On 20/10/2010 1:24 PM, Faramir wrote:
> Well, then the private key was still protected by the passphrase, I
> think it uses CAST5 algorithm.
I poked around the documentation a bit and confirmed that the default
cipher is CAST5 (GnuPG seems to prefer it when it needs a symmetric key
cipher). After further digging, I found a way to change the symmetric
key cipher used on the secret key from the default CAST5. You can
discover the algorithms included in your GnuPG version by using gpg
- --version, of course.
I endeavored to test this by generating a new keypair on a new user. I
used the following command:
$ gpg --s2k-cipher-algo CAMMELIA256 --gen-key
If you've got a secret key and you want to change its cipher algo, you
can use the following command:
$ gpg --s2k-cipher-algo <name> --edit-key <keyid>
After that, you enter the passwd command in the edit key shell and
change your passphrase. I used the same passphrase as I used during key
generation and this posed no problem. I wonder if it is a good idea
from a cryptographic standpoint, however. If anyone can comment on
this, it would be appreciated.
Also, it should be noted that changing the cipher algorithm used to
encrypt a secret key should in no way change or impair the ability of
that secret key to decrypt or sign documents. It simply changes the way
in which the key is stored on the disk. However, if you use several
different GnuPG versions with your secret key, you should probably check
gpg --version on all of them to make sure your preferred cipher is present.
After making the changes, I began digging through the documentation to
find a way to verify that the Cammelia algorithm was indeed being used
to encrypt my secret key. I used the following command:
$ gpg --list-packets .gnupg/secring.gpg
And got this output:
iter+salt S2K, algo: 13, SHA1 protection ...
It seems the algorithms are mapped to algo ID's. I can confirm that the
algorithm is different than than the one used on my real secret key, but
I had not been able to find any resources that map the algo ID's to
their respective names with any completeness. I was able to find an
excellent (if dated) resource on secret keys in the process.

**TASKS FOR THIS EXERCISE**
1. According to the GnuPG message above, which command did the writer run to verify which algorithm was encrypting the secret key?
2. Decide whether each statement agrees with the GnuPG message above, answering yes or no and quoting the deciding words: (a) The writer reused the passphrase from key generation without difficulty. (b) Changing the cipher that encrypts a secret key impairs that key's ability to sign documents. (c) The writer located a complete resource mapping algo IDs to their names.
3. Carry on the GnuPG message from its final sentence, extending it by a short passage.

**MATERIAL PROVIDED**
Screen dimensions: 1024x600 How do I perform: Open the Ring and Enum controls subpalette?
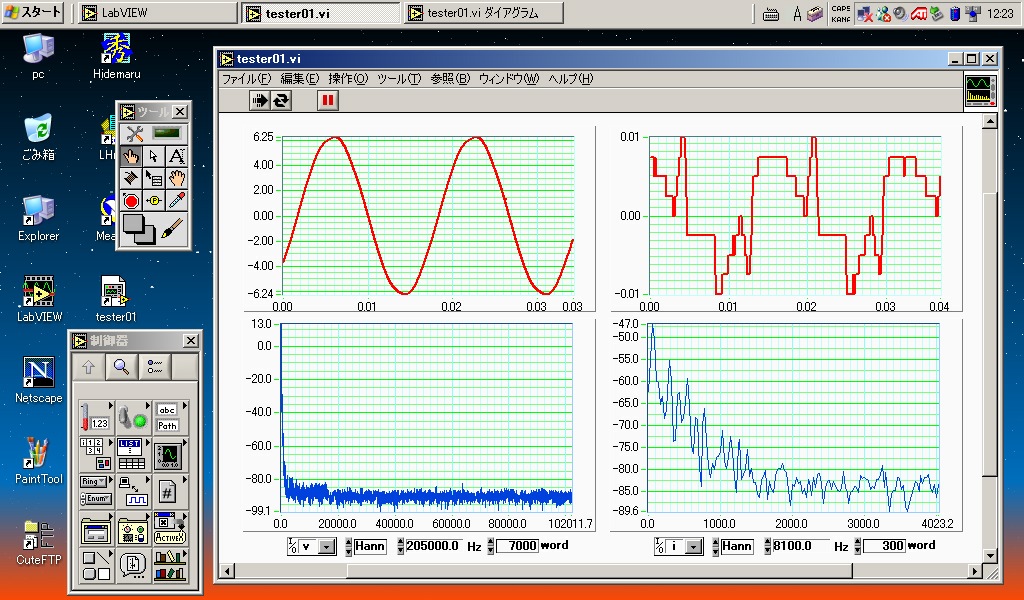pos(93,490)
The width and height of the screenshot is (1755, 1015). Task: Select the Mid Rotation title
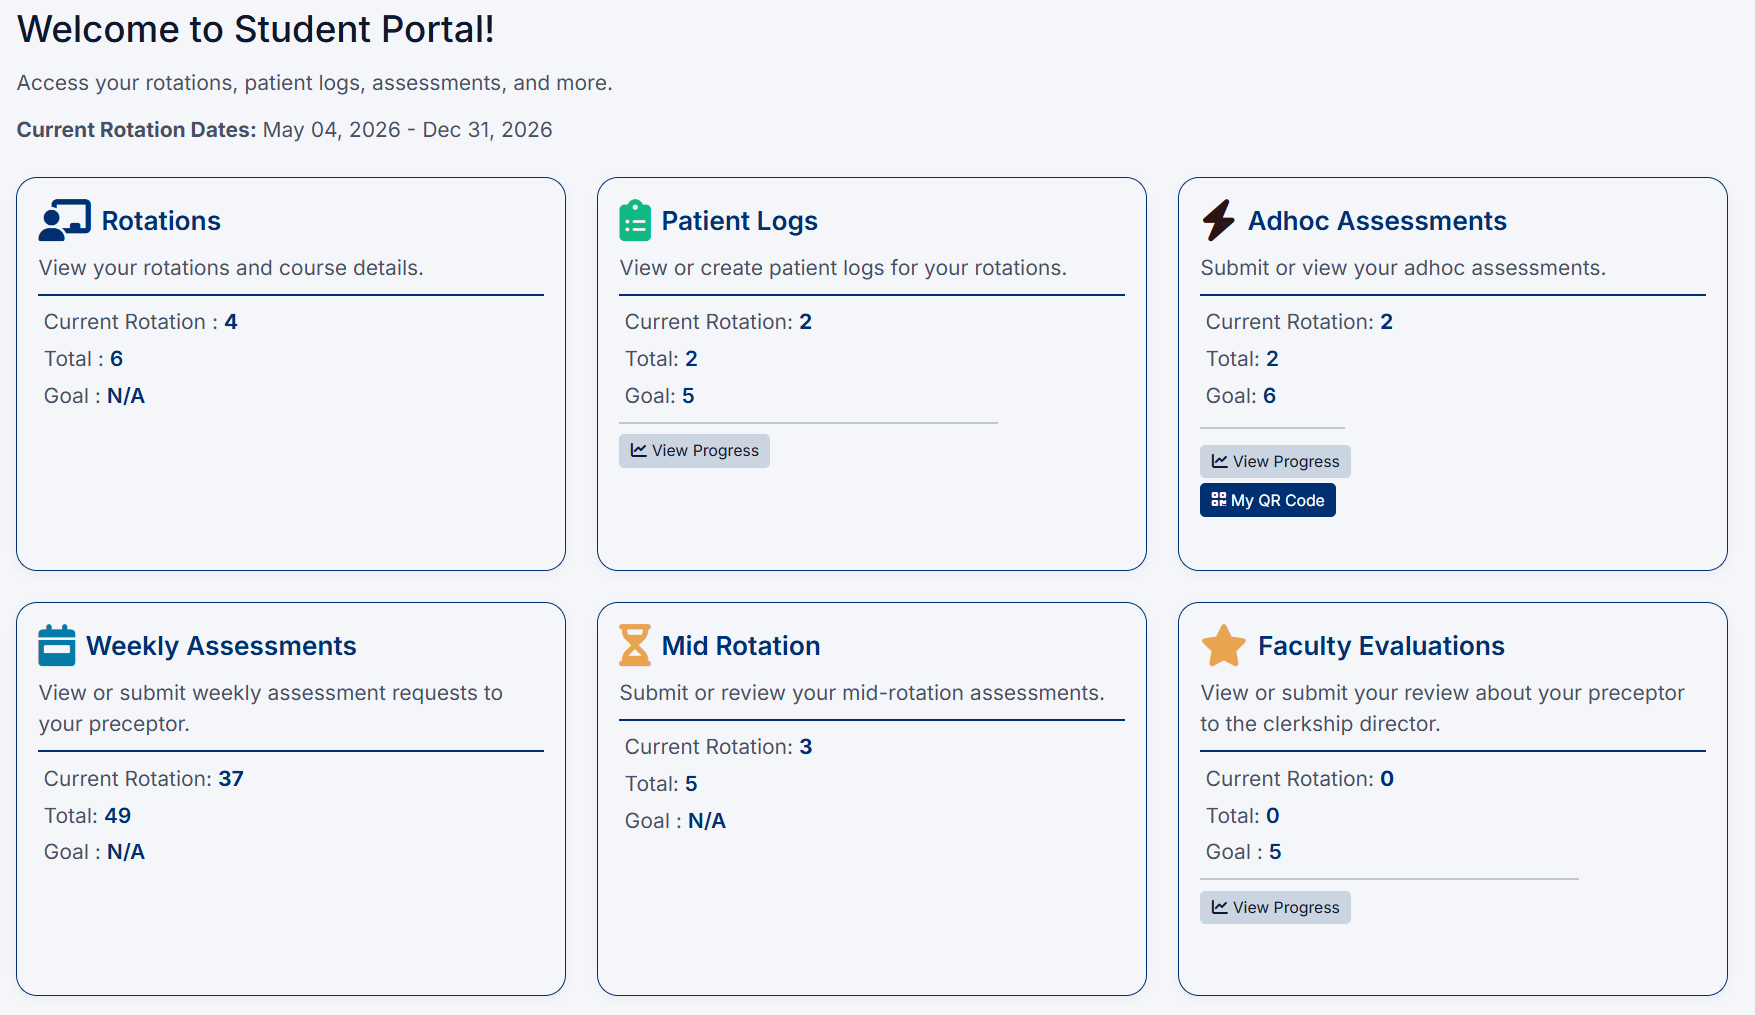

**THE ANSWERS**
1. The writer ran gpg --list-packets .gnupg/secring.gpg.

2.
(a) Yes: "I used the same passphrase as I used during key generation and this posed no problem."
(b) No: "should in no way change or impair the ability of that secret key to decrypt or sign documents."
(c) No: "I had not been able to find any resources that map the algo ID's to their respective names with any completeness."

3.
I looked at the source code for GnuPG next, poking around different
header files until I found this:
#define CIPHER_ALGO_IDEA 1
#define CIPHER_ALGO_3DES 2
#define CIPHER_ALGO_CAST5 3
#define CIPHER_ALGO_BLOWFISH 4 /* blowfish 128 bit key */
/* 5 & 6 are reserved */
#define CIPHER_ALGO_AES 7
#define CIPHER_ALGO_AES192 8
#define CIPHER_ALGO_AES256 9
#define CIPHER_ALGO_TWOFISH 10 /* twofish 256 bit */
#define CIPHER_ALGO_CAMELLIA128 11
#define CIPHER_ALGO_CAMELLIA192 12
#define CIPHER_ALGO_CAMELLIA256 13
#define PUBKEY_ALGO_RSA 1
#define PUBKEY_ALGO_RSA_E 2 /* RSA encrypt only */
#define PUBKEY_ALGO_RSA_S 3 /* RSA sign only */
#define PUBKEY_ALGO_ELGAMAL_E 16 /* encrypt only ElGamal (but not
#define PUBKEY_ALGO_DSA 17
#define PUBKEY_ALGO_ELGAMAL 20 /* sign and encrypt elgamal */
You can use these ID values to determine what kind of cipher or public
key algorithm is being used on any piece of GnuPG data using the
- --list-packets option.
This post is purely informative and is the result of an early morning
problem solving mission. I don't know why anyone would want to change
the secret key protection algorithm, aside from personal preference.
However, it is my view that if I have to go to this much trouble to find
information about something, I should probably make it public.
If you have any further information, want to correct or otherwise
comment on the above, feel free.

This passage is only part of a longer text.